— Task —
Print every line of the listing exactly, please.

— Material provided —
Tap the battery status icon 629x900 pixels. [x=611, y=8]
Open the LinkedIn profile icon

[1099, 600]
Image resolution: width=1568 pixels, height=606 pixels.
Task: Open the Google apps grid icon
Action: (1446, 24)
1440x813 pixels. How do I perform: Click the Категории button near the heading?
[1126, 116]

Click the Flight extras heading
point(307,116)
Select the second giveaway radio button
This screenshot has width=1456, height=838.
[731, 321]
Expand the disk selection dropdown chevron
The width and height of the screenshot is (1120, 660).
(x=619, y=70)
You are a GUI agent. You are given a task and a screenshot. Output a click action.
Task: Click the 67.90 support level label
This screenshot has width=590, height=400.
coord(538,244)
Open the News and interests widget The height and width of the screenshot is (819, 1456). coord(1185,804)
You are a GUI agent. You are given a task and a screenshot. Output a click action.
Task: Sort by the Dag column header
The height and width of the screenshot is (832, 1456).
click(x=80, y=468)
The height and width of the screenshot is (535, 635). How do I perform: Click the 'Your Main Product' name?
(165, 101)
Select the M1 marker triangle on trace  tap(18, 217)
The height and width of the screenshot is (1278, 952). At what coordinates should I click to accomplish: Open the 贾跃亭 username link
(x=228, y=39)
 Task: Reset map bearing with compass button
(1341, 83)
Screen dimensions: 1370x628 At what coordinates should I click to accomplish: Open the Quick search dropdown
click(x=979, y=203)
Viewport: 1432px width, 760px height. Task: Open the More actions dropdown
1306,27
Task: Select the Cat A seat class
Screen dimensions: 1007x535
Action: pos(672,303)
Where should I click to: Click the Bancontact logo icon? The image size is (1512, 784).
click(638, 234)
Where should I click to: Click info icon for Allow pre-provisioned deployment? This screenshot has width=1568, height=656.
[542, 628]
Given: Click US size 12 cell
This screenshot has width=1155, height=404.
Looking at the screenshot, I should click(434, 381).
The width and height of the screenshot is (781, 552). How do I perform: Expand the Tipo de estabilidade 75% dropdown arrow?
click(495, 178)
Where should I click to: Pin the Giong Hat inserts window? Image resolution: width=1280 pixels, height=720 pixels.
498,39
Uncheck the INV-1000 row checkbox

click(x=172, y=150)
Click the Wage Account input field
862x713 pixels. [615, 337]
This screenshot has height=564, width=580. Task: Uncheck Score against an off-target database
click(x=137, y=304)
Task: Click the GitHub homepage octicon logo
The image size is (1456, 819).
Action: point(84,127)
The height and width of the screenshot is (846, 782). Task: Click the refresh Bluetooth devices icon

— Completed exercise —
Tap the battery status icon 629x900 pixels. [x=611, y=8]
Open the LinkedIn profile icon

[1099, 600]
Image resolution: width=1568 pixels, height=606 pixels.
Task: Open the Google apps grid icon
Action: (1446, 24)
1440x813 pixels. How do I perform: Click the Категории button near the heading?
[1126, 116]

Click the Flight extras heading
point(307,116)
Select the second giveaway radio button
This screenshot has width=1456, height=838.
[731, 321]
Expand the disk selection dropdown chevron
The width and height of the screenshot is (1120, 660).
(x=619, y=70)
You are a GUI agent. You are given a task and a screenshot. Output a click action.
Task: Click the 67.90 support level label
This screenshot has width=590, height=400.
coord(538,244)
Open the News and interests widget The height and width of the screenshot is (819, 1456). coord(1185,804)
You are a GUI agent. You are given a task and a screenshot. Output a click action.
Task: Sort by the Dag column header
The height and width of the screenshot is (832, 1456).
click(x=80, y=468)
The height and width of the screenshot is (535, 635). How do I perform: Click the 'Your Main Product' name?
(165, 101)
Select the M1 marker triangle on trace  tap(18, 217)
The height and width of the screenshot is (1278, 952). At what coordinates should I click to accomplish: Open the 贾跃亭 username link
(x=228, y=39)
 Task: Reset map bearing with compass button
(1341, 83)
Screen dimensions: 1370x628 At what coordinates should I click to accomplish: Open the Quick search dropdown
click(x=979, y=203)
Viewport: 1432px width, 760px height. Task: Open the More actions dropdown
1306,27
Task: Select the Cat A seat class
Screen dimensions: 1007x535
Action: pos(672,303)
Where should I click to: Click the Bancontact logo icon? The image size is (1512, 784).
click(638, 234)
Where should I click to: Click info icon for Allow pre-provisioned deployment? This screenshot has width=1568, height=656.
[542, 628]
Given: Click US size 12 cell
This screenshot has width=1155, height=404.
Looking at the screenshot, I should click(434, 381).
The width and height of the screenshot is (781, 552). How do I perform: Expand the Tipo de estabilidade 75% dropdown arrow?
click(495, 178)
Where should I click to: Pin the Giong Hat inserts window? Image resolution: width=1280 pixels, height=720 pixels.
498,39
Uncheck the INV-1000 row checkbox

click(x=172, y=150)
Click the Wage Account input field
862x713 pixels. [615, 337]
This screenshot has height=564, width=580. Task: Uncheck Score against an off-target database
click(x=137, y=304)
Task: Click the GitHub homepage octicon logo
The image size is (1456, 819).
Action: point(84,127)
The height and width of the screenshot is (846, 782). Task: Click the refresh Bluetooth devices icon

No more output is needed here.